Instruções a seguir.
Prossiga com o texto sobre a cordialidade brasileira e a carteirada, partindo da última frase que ele traz.

Texto em estudo.
══════════

Ainda hoje há confusão sobre o achado buarquiano. Cordialidade, aqui, não deve ser entendida no sentido popular, de afabilidade ou propensão ao tratamento amigável, mas sim no mais próximo do etimológico, cordial, cordis, coração. Passionalidade, sentimentalismo, emoção barata.

O brasileiro acha difícil lidar com a impessoalidade que se espera da vida pública. Os conflitos cívicos, políticos e profissionais são quase sempre entendidos como brigas em família. A crítica é vista como ofensa. A regra nunca é regra, é sempre exceção a meu favor.

Essa disposição se mistura aos preconceitos de classe e à burocracia gorda e ineficiente que nos sobrou do império, num país que, antes de ser republicano, é sobretudo cartorial.

Ora, como nosso Estado não funciona a contento, como as coisas não andam direito, como as instituições não resolvem o nosso problema, o que vale é a indicação, a malandragem, o empurrão, o jeitinho ou, como acontece tantas vezes, a muito conhecida “carteirada”.

Carteirada que é a codificação do ethos brasileiro: “Sabe com quem está falando?!” Do fiscal ao presidente, da dona-de-casa à primeira-dama, todo mundo quer se aproveitar do carimbo, do chicote, do crachá, do parentesco, do dinheiro, do diploma, do porte, para obter licenças ou se livrar de obrigações.

══════════

Dados fornecidos.
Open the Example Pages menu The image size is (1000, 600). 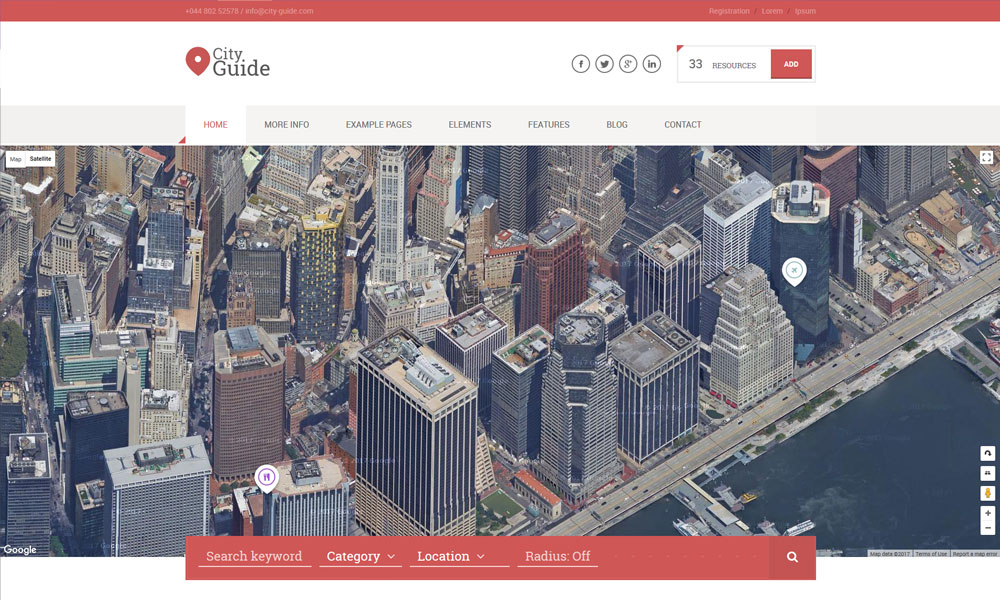378,125
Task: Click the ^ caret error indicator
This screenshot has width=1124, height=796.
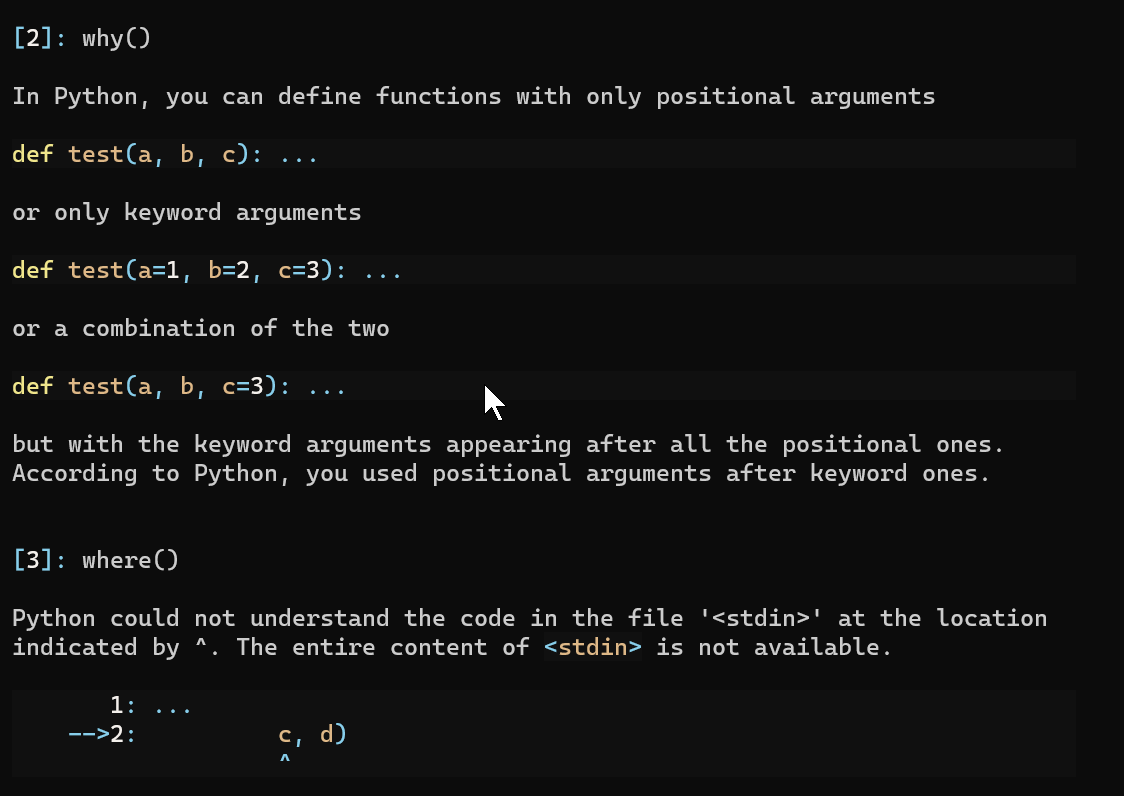Action: pos(284,762)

══════════

Resposta.
É mais ou menos isso o que se depreende do episódio em que um casal é abordado durante uma fiscalização sanitária, no Rio de Janeiro, e o agente da prefeitura é obrigado a ouvir a frase que resume dez tratados de sociologia: “Cidadão não, engenheiro civil, formado, melhor do que você”.

Ainda que fiscais de prefeitura possam ser inconvenientes e autoritários, e frequentemente o são, a moldura simbólica desse conflito é bastante reveladora: diante de uma regra que deveria ser compreendida como regra, porque havia motivos reais para tanto, reage-se como se se tratasse de questão de foro íntimo.

É também curioso – e sintoma de ignorância – que se contraponha, à condição de cidadão, a profissão de engenheiro civil. Convenhamos, um diploma de engenharia civil nem de longe é coisa de que se orgulhe em voz alta.

Por fim, o ato falho de quem desvaloriza o status de cidadão, nobre desde os gregos e romanos, é ainda mais divertido. De fato, a postura não é mesmo de cidadão, com todas as conotações políticas e éticas do termo.

Na Grécia e em Roma, cidadão era homem livre e tinha direitos políticos assegurados. Quem não era cidadão era escravo, servo, mulher, estrangeiro, bárbaro, gente de segunda-classe. Era, por assim dizer, uma espécie de engenheiro civil.